## GOALS
a - Answer these questions from the processOMEventSeq help page:
(i) What is the default value of the seed argument?
(ii) What does the default setting of p_samplingobserved mean for the observed events?
(iii) In the timeDif example, what should timeDif be set to if timeDV is measured in days since the first event and only the past month is relevant?
b - Resume the processOMEventSeq help page after its last line, keeping its markup style.

## QUOTED TEXT
% Generated by roxygen2: do not edit by hand
% Please edit documentation in R/rem_onemoderiskset.R
\name{processOMEventSeq}
\alias{processOMEventSeq}
\title{Process and Create Risk Sets for a One-Mode Relational Event Sequence}
\usage{
processOMEventSeq(
  data,
  time,
  eventID,
  sender,
  receiver,
  p_samplingobserved = 1,
  n_controls,
  time_dependent = FALSE,
  timeDV = NULL,
  timeDif = NULL,
  seed = 9999
)
}
\arguments{
\item{data}{The full relational event sequence dataset.}

\item{time}{The vector of event time values from the observed event sequence.}

\item{eventID}{The vector of event IDs from the observed event sequence (typically a numerical event sequence that goes from 1 to \emph{n}).}

\item{sender}{The vector of event senders from the observed event sequence.}

\item{receiver}{The vector of event receivers from the observed event sequence.}

\item{p_samplingobserved}{The numerical value for the probability of selection for sampling from the observed event sequence. Set to 1 by default indicating that all observed events from the event sequence will be included in the post-processing event sequence.}

\item{n_controls}{The numerical value for the number of null event controls for each (sampled) observed event.}

\item{time_dependent}{TRUE/FALSE. TRUE indicates that a time- or event-dependent dynamic risk set will be created in which only actors involved in a user-specified relationally relevant (time or event) span (i.e., the ‘stretch’ of relational relevancy, such as one month for a time-dependent risk set or 100 events for an event-dependent risk set) are included in the potential risk set. FALSE indicates the complete set of actors involved in past events will be included in the risk set (see the details section). Set to FALSE by default.}

\item{timeDV}{If time_dependent = TRUE, the vector of event time values that corresponds to the creation of the time- \emph{or} event-dependent dynamic risk set (see the details section). \emph{This may or may not be the same vector provided to the time argument}. The \emph{timeDV} vector can be the same vector provided to the \emph{time} argument, in which the relational time span will be based on the event timing within the dataset. In contrast, the \emph{timeDV} vector can also be the vector of numerical event IDs which correspond to the number sequence of events. Moreover, the \emph{timeDV} can also be another measurement that is not the \emph{time} argument or a numerical event ID sequence, such as the number of days, months, years, etc. since the first event.}

\item{timeDif}{If time_dependent = TRUE, the numerical value that represents the time or event span for the creation of the risk set (see the details section). This argument must be in the same measurement unit as the \code{timeDV} argument. For instance, in an event-dependent dynamic risk set, if \code{timeDV} is the number of events since the first event (i.e., a numerical event ID sequence) and only those actors involved in the past, say, 100 events, are considered relationally relevant for the creation of the null events for the current observed event, then \code{timeDIF} should be set to 100. In the time-dependent dynamic risk set case, let’s say that only those actors involved in events that occurred in the past month are considered relationally relevant for the risk set. Let’s also assume that the \code{timeDV} vector is measured in the number of days since the first event. Then \code{timeDif} should be set to 30 in this particular case.}

\item{seed}{The random number seed for user replication.}
}
\value{
A post-processing data table with the following columns:
\itemize{
\item \code{sender} - The event senders of the sampled and observed events.

## DATA LINES
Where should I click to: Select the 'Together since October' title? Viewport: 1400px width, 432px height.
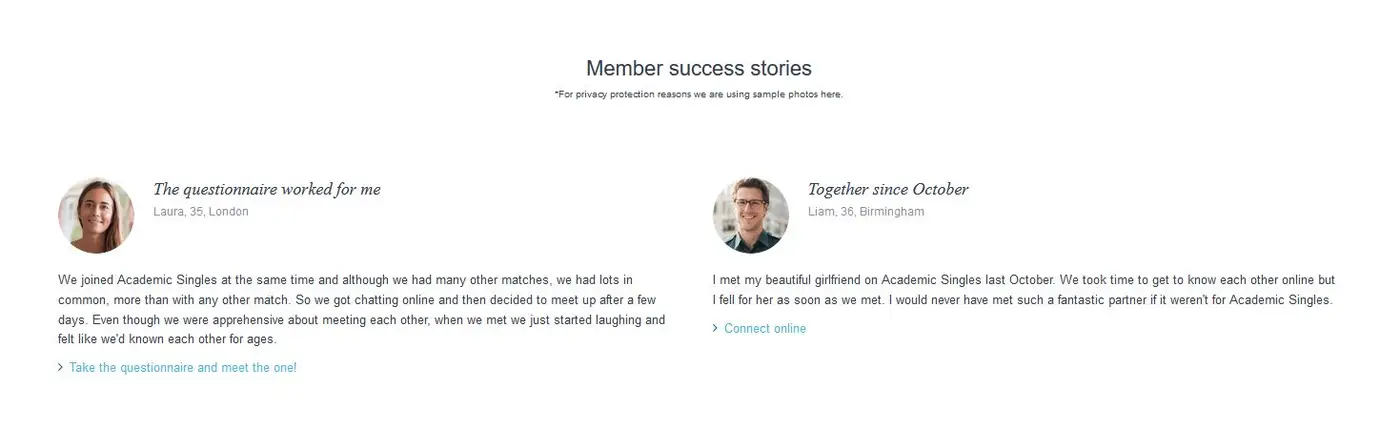888,189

## ANSWERS TO THE EXERCISES
a -
(i) 9999.
(ii) It defaults to 1, so every observed event in the sequence is included in the post-processing event sequence.
(iii) 30.

b -
\item \code{receiver} - The event targets (receivers) of the sampled and observed events.
\item \code{time} - The event time for the sampled and observed events.
\item \code{sequenceID} - The numerical event sequence ID for the sampled and observed events.
\item \code{observed} - Boolean indicating if the event is a sampled event or observed event. (1 = observed; 0 = sampled)
}
}
\description{
This function creates a one-mode post-sampling eventset with options for case-control
sampling (Vu et al. 2015), sampling from the observed event sequence (Lerner and Lomi 2020), and time- or event-dependent
risk sets. Case-control sampling samples an arbitrary \emph{m} number of controls from the risk set for any event
(Vu et al. 2015). Lerner and Lomi (2020) proposed sampling from the observed event sequence
where observed events are sampled with probability \emph{p}. The time- and event-dependent risk sets generate risk sets where the
potential null events are based upon a specified past relational time window, such as events that have occurred in the past year.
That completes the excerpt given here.